Only lines that contain the word "sidebar" are to be returned from the data below.

[Collected data entries]
-- Opening Marker --
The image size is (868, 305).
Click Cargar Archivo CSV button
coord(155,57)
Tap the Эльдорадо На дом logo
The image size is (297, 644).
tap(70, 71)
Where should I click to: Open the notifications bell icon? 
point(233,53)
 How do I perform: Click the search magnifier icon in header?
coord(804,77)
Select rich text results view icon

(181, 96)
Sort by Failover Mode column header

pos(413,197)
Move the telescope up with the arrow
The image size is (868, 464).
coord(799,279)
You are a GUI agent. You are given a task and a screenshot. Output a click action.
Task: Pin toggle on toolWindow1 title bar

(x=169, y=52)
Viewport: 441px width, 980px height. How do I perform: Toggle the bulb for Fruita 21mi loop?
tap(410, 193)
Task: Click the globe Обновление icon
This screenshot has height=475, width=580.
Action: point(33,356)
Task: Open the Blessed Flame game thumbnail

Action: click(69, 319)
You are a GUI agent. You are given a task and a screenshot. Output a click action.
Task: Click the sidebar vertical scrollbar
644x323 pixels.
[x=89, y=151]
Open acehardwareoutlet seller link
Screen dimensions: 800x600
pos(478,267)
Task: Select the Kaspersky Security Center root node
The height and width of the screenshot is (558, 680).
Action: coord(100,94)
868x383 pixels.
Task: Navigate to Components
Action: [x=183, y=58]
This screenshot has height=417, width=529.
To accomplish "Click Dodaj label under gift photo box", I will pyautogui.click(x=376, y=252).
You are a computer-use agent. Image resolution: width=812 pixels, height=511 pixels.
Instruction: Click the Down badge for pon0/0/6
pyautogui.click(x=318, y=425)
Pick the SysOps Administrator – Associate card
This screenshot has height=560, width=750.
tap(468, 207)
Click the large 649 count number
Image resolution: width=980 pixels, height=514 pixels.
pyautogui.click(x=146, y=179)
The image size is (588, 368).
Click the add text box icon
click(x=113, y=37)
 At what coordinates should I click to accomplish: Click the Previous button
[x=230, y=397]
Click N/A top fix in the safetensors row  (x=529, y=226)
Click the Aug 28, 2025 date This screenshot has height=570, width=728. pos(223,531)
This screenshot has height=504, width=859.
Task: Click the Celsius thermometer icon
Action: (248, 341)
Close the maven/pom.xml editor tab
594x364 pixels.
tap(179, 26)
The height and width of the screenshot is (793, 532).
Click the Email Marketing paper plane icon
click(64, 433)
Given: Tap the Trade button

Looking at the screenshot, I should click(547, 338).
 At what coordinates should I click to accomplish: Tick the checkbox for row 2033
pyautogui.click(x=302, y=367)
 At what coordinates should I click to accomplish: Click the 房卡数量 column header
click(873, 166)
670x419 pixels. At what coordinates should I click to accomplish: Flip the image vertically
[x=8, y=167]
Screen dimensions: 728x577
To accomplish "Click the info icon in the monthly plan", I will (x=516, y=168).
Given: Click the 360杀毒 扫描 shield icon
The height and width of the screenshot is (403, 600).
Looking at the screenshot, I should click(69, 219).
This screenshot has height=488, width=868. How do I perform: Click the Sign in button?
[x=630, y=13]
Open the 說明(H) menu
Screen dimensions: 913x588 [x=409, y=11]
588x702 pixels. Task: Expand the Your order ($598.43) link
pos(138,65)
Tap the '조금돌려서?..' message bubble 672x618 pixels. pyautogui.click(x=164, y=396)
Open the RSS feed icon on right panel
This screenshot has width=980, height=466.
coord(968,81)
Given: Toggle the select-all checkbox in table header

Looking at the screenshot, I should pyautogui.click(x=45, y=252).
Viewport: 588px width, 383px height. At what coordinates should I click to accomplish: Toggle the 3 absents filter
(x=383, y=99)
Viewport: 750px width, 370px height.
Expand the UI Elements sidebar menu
-- Closing Marker --
Task output —
Task: Click the sidebar vertical scrollbar
Expand the UI Elements sidebar menu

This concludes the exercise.